___ Given information

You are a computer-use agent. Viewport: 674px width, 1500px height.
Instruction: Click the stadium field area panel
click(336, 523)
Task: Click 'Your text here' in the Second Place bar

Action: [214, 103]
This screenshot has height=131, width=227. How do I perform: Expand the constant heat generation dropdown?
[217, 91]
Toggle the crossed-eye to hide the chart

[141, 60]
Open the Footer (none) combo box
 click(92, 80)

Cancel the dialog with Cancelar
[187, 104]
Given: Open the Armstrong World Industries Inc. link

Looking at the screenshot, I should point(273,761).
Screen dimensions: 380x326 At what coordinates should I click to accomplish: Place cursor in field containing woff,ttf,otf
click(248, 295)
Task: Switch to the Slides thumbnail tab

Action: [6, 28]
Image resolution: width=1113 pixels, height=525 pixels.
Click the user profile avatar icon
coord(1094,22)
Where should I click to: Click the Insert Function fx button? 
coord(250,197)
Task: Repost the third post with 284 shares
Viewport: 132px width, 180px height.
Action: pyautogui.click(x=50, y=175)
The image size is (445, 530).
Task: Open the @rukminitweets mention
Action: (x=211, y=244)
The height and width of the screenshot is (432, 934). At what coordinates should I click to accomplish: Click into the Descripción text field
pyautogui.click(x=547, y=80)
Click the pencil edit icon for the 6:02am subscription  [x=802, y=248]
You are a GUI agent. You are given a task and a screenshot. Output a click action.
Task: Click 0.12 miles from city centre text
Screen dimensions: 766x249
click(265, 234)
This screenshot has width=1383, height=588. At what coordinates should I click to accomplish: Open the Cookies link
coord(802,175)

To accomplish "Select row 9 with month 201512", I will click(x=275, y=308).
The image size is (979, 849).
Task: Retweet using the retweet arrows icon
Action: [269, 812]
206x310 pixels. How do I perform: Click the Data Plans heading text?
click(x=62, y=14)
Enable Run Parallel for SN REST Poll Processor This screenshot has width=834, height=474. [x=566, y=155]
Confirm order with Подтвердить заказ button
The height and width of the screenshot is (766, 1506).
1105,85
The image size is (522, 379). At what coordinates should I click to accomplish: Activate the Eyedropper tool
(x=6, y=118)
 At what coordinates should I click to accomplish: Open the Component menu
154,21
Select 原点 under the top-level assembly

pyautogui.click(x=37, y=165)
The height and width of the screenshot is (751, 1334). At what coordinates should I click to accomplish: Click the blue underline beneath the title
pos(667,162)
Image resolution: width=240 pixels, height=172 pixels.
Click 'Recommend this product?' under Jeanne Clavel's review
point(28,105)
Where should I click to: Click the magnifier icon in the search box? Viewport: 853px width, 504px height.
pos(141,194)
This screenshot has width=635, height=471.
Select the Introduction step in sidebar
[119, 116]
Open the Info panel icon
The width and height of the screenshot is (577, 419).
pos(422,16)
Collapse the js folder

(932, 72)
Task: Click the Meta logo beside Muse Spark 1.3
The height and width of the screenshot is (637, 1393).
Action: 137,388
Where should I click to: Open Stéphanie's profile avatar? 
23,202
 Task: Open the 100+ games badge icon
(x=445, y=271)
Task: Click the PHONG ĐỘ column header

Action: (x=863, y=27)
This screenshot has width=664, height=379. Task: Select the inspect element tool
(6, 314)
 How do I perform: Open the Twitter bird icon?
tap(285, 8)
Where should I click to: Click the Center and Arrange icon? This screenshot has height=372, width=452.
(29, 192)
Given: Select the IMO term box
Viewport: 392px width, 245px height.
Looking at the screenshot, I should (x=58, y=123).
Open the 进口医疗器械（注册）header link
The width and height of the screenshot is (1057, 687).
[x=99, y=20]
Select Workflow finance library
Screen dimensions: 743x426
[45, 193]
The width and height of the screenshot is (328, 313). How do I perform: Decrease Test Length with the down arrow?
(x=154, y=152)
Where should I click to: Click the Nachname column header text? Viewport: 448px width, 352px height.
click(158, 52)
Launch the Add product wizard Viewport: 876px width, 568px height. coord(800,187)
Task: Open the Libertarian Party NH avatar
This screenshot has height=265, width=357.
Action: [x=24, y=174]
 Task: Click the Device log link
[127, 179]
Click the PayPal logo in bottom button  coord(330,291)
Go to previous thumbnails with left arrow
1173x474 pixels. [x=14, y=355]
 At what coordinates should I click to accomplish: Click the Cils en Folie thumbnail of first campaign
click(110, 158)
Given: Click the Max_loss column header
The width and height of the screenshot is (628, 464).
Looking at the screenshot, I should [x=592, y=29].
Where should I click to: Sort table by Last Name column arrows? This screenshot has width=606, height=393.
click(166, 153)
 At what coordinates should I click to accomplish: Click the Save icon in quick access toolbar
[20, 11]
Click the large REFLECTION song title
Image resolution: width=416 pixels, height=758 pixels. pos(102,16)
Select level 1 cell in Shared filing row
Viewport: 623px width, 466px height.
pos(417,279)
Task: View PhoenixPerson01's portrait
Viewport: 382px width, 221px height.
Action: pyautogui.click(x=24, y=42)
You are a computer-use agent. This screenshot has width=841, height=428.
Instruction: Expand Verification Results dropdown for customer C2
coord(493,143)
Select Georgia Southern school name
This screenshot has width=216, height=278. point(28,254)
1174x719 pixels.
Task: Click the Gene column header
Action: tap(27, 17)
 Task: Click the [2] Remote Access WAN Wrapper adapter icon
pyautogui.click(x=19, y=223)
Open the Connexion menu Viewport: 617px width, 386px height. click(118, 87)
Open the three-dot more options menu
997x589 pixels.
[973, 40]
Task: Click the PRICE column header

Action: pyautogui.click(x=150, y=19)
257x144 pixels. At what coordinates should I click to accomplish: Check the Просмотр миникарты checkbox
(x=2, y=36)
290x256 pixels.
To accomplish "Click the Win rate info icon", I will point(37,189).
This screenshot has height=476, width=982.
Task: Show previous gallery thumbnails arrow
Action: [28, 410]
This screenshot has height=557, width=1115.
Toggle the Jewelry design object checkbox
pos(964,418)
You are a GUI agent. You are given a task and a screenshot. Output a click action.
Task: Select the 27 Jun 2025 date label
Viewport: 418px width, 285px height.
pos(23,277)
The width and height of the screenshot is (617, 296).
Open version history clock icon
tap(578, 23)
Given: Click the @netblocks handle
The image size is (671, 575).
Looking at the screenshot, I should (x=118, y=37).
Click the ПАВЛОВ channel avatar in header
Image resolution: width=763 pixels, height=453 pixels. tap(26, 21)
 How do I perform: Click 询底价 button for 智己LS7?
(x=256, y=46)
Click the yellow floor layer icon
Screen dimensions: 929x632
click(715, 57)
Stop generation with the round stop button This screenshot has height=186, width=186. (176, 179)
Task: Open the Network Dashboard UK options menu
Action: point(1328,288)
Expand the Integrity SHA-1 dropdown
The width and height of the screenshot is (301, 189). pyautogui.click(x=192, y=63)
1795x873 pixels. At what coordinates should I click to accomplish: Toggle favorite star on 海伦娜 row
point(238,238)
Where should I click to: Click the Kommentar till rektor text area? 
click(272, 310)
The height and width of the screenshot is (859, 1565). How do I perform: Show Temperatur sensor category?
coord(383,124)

______

_Task goal_. Copy the listing word for word, leaving nothing out.

_Solution for this exercise_.
You are a computer-use agent. Viewport: 674px width, 1500px height.
Instruction: Click the stadium field area panel
click(336, 523)
Task: Click 'Your text here' in the Second Place bar

Action: [214, 103]
This screenshot has height=131, width=227. How do I perform: Expand the constant heat generation dropdown?
[217, 91]
Toggle the crossed-eye to hide the chart

[141, 60]
Open the Footer (none) combo box
 click(92, 80)

Cancel the dialog with Cancelar
[187, 104]
Given: Open the Armstrong World Industries Inc. link

Looking at the screenshot, I should point(273,761).
Screen dimensions: 380x326 At what coordinates should I click to accomplish: Place cursor in field containing woff,ttf,otf
click(248, 295)
Task: Switch to the Slides thumbnail tab

Action: [6, 28]
Image resolution: width=1113 pixels, height=525 pixels.
Click the user profile avatar icon
coord(1094,22)
Where should I click to: Click the Insert Function fx button? 
coord(250,197)
Task: Repost the third post with 284 shares
Viewport: 132px width, 180px height.
Action: pyautogui.click(x=50, y=175)
The image size is (445, 530).
Task: Open the @rukminitweets mention
Action: (x=211, y=244)
The height and width of the screenshot is (432, 934). At what coordinates should I click to accomplish: Click into the Descripción text field
pyautogui.click(x=547, y=80)
Click the pencil edit icon for the 6:02am subscription  [x=802, y=248]
You are a GUI agent. You are given a task and a screenshot. Output a click action.
Task: Click 0.12 miles from city centre text
Screen dimensions: 766x249
click(265, 234)
This screenshot has width=1383, height=588. At what coordinates should I click to accomplish: Open the Cookies link
coord(802,175)

To accomplish "Select row 9 with month 201512", I will click(x=275, y=308).
The image size is (979, 849).
Task: Retweet using the retweet arrows icon
Action: [269, 812]
206x310 pixels. How do I perform: Click the Data Plans heading text?
click(x=62, y=14)
Enable Run Parallel for SN REST Poll Processor This screenshot has width=834, height=474. [x=566, y=155]
Confirm order with Подтвердить заказ button
The height and width of the screenshot is (766, 1506).
1105,85
The image size is (522, 379). At what coordinates should I click to accomplish: Activate the Eyedropper tool
(x=6, y=118)
 At what coordinates should I click to accomplish: Open the Component menu
154,21
Select 原点 under the top-level assembly

pyautogui.click(x=37, y=165)
The height and width of the screenshot is (751, 1334). At what coordinates should I click to accomplish: Click the blue underline beneath the title
pos(667,162)
Image resolution: width=240 pixels, height=172 pixels.
Click 'Recommend this product?' under Jeanne Clavel's review
point(28,105)
Where should I click to: Click the magnifier icon in the search box? Viewport: 853px width, 504px height.
pos(141,194)
This screenshot has width=635, height=471.
Select the Introduction step in sidebar
[119, 116]
Open the Info panel icon
The width and height of the screenshot is (577, 419).
pos(422,16)
Collapse the js folder

(932, 72)
Task: Click the Meta logo beside Muse Spark 1.3
The height and width of the screenshot is (637, 1393).
Action: 137,388
Where should I click to: Open Stéphanie's profile avatar? 
23,202
 Task: Open the 100+ games badge icon
(x=445, y=271)
Task: Click the PHONG ĐỘ column header

Action: (x=863, y=27)
This screenshot has width=664, height=379. Task: Select the inspect element tool
(6, 314)
 How do I perform: Open the Twitter bird icon?
tap(285, 8)
Where should I click to: Click the Center and Arrange icon? This screenshot has height=372, width=452.
(29, 192)
Given: Select the IMO term box
Viewport: 392px width, 245px height.
Looking at the screenshot, I should (x=58, y=123).
Open the 进口医疗器械（注册）header link
The width and height of the screenshot is (1057, 687).
[x=99, y=20]
Select Workflow finance library
Screen dimensions: 743x426
[45, 193]
The width and height of the screenshot is (328, 313). How do I perform: Decrease Test Length with the down arrow?
(x=154, y=152)
Where should I click to: Click the Nachname column header text? Viewport: 448px width, 352px height.
click(158, 52)
Launch the Add product wizard Viewport: 876px width, 568px height. coord(800,187)
Task: Open the Libertarian Party NH avatar
This screenshot has height=265, width=357.
Action: [x=24, y=174]
 Task: Click the Device log link
[127, 179]
Click the PayPal logo in bottom button  coord(330,291)
Go to previous thumbnails with left arrow
1173x474 pixels. [x=14, y=355]
 At what coordinates should I click to accomplish: Click the Cils en Folie thumbnail of first campaign
click(110, 158)
Given: Click the Max_loss column header
The width and height of the screenshot is (628, 464).
Looking at the screenshot, I should [x=592, y=29].
Where should I click to: Sort table by Last Name column arrows? This screenshot has width=606, height=393.
click(166, 153)
 At what coordinates should I click to accomplish: Click the Save icon in quick access toolbar
[20, 11]
Click the large REFLECTION song title
Image resolution: width=416 pixels, height=758 pixels. pos(102,16)
Select level 1 cell in Shared filing row
Viewport: 623px width, 466px height.
pos(417,279)
Task: View PhoenixPerson01's portrait
Viewport: 382px width, 221px height.
Action: pyautogui.click(x=24, y=42)
You are a computer-use agent. This screenshot has width=841, height=428.
Instruction: Expand Verification Results dropdown for customer C2
coord(493,143)
Select Georgia Southern school name
This screenshot has width=216, height=278. point(28,254)
1174x719 pixels.
Task: Click the Gene column header
Action: tap(27, 17)
 Task: Click the [2] Remote Access WAN Wrapper adapter icon
pyautogui.click(x=19, y=223)
Open the Connexion menu Viewport: 617px width, 386px height. click(118, 87)
Open the three-dot more options menu
997x589 pixels.
[973, 40]
Task: Click the PRICE column header

Action: pyautogui.click(x=150, y=19)
257x144 pixels. At what coordinates should I click to accomplish: Check the Просмотр миникарты checkbox
(x=2, y=36)
290x256 pixels.
To accomplish "Click the Win rate info icon", I will point(37,189).
This screenshot has height=476, width=982.
Task: Show previous gallery thumbnails arrow
Action: [28, 410]
This screenshot has height=557, width=1115.
Toggle the Jewelry design object checkbox
pos(964,418)
You are a GUI agent. You are given a task and a screenshot. Output a click action.
Task: Select the 27 Jun 2025 date label
Viewport: 418px width, 285px height.
pos(23,277)
The width and height of the screenshot is (617, 296).
Open version history clock icon
tap(578, 23)
Given: Click the @netblocks handle
The image size is (671, 575).
Looking at the screenshot, I should (x=118, y=37).
Click the ПАВЛОВ channel avatar in header
Image resolution: width=763 pixels, height=453 pixels. tap(26, 21)
 How do I perform: Click 询底价 button for 智己LS7?
(x=256, y=46)
Click the yellow floor layer icon
Screen dimensions: 929x632
click(715, 57)
Stop generation with the round stop button This screenshot has height=186, width=186. (176, 179)
Task: Open the Network Dashboard UK options menu
Action: point(1328,288)
Expand the Integrity SHA-1 dropdown
The width and height of the screenshot is (301, 189). pyautogui.click(x=192, y=63)
1795x873 pixels. At what coordinates should I click to accomplish: Toggle favorite star on 海伦娜 row
point(238,238)
Where should I click to: Click the Kommentar till rektor text area? 
click(272, 310)
The height and width of the screenshot is (859, 1565). How do I perform: Show Temperatur sensor category?
coord(383,124)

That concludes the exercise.